> _YOUR GOAL_: Reproduce the lines from the one containing "Click the star" through the end of the items, swapping "table header" for "toolbar" and changing nothing else.

━━━ INPUT

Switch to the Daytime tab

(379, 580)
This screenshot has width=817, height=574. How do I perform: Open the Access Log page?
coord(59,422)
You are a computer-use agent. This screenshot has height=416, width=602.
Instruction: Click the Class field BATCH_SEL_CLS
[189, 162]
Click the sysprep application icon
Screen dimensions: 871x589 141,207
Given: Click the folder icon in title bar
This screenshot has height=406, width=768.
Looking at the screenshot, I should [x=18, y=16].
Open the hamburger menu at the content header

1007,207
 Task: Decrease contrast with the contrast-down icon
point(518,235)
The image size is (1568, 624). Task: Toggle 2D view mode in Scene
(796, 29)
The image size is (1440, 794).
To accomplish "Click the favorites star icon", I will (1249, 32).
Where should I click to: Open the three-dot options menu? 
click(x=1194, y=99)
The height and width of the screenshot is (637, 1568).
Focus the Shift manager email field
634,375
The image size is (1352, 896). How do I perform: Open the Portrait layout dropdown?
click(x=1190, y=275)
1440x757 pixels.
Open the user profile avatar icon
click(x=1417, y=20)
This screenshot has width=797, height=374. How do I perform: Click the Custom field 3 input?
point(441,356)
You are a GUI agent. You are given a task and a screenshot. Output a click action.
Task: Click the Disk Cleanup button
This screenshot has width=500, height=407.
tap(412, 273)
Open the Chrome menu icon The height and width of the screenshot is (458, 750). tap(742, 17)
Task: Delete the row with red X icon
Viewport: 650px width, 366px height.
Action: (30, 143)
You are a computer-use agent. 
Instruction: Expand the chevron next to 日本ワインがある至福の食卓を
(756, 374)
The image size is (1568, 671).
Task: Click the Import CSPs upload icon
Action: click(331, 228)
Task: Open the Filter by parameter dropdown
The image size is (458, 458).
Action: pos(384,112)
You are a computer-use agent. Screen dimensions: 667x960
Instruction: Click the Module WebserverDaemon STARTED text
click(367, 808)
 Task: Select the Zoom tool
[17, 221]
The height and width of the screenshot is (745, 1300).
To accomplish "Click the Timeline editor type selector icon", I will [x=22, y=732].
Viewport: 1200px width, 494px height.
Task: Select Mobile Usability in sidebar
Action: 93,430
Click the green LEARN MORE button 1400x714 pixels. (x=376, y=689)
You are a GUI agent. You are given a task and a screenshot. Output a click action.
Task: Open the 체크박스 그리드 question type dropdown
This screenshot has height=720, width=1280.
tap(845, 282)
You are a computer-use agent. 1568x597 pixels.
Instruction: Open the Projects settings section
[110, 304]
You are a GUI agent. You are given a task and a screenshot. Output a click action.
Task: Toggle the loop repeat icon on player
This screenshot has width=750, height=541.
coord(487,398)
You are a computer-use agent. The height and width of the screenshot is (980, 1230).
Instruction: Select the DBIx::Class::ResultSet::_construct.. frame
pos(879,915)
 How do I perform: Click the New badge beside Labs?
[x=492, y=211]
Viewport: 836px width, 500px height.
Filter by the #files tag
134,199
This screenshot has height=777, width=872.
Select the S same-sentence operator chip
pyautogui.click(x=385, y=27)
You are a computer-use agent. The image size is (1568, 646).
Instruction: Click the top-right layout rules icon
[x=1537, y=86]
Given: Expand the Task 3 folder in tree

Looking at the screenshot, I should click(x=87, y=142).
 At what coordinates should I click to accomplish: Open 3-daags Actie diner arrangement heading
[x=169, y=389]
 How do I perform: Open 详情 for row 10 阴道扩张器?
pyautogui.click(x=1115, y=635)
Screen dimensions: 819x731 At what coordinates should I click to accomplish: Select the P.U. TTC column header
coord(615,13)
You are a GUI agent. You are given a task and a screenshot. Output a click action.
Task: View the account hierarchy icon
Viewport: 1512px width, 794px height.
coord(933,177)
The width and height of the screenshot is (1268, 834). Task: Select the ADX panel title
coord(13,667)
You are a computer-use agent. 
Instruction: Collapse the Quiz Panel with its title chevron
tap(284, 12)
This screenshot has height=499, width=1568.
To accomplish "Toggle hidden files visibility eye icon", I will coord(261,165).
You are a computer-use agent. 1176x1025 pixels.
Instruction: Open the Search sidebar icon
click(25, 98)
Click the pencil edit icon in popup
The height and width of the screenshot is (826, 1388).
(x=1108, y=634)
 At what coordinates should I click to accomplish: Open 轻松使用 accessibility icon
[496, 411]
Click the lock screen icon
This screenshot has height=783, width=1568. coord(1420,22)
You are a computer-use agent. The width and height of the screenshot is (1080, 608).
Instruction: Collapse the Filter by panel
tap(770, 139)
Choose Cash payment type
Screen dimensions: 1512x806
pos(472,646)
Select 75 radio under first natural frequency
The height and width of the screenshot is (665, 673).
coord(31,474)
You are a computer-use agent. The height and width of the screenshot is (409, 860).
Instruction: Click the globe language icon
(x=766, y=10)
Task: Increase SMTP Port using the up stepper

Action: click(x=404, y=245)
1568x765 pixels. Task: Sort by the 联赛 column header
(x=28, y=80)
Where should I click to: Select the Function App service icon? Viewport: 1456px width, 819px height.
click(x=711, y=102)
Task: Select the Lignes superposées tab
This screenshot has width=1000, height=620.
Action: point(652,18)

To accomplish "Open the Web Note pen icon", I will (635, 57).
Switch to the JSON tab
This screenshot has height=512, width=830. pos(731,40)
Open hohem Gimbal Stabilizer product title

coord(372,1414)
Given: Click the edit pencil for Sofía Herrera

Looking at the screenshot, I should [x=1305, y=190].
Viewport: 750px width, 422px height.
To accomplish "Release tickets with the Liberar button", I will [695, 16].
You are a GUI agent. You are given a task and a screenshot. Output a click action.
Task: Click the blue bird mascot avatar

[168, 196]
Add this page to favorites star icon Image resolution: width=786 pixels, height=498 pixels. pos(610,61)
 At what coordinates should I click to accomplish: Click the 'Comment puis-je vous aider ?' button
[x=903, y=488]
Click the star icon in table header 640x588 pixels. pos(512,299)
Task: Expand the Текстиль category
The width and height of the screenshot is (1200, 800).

━━━━━━

> _SOLUTION_:
Click the star icon in toolbar 640x588 pixels. pos(512,299)
Task: Expand the Текстиль category
The width and height of the screenshot is (1200, 800).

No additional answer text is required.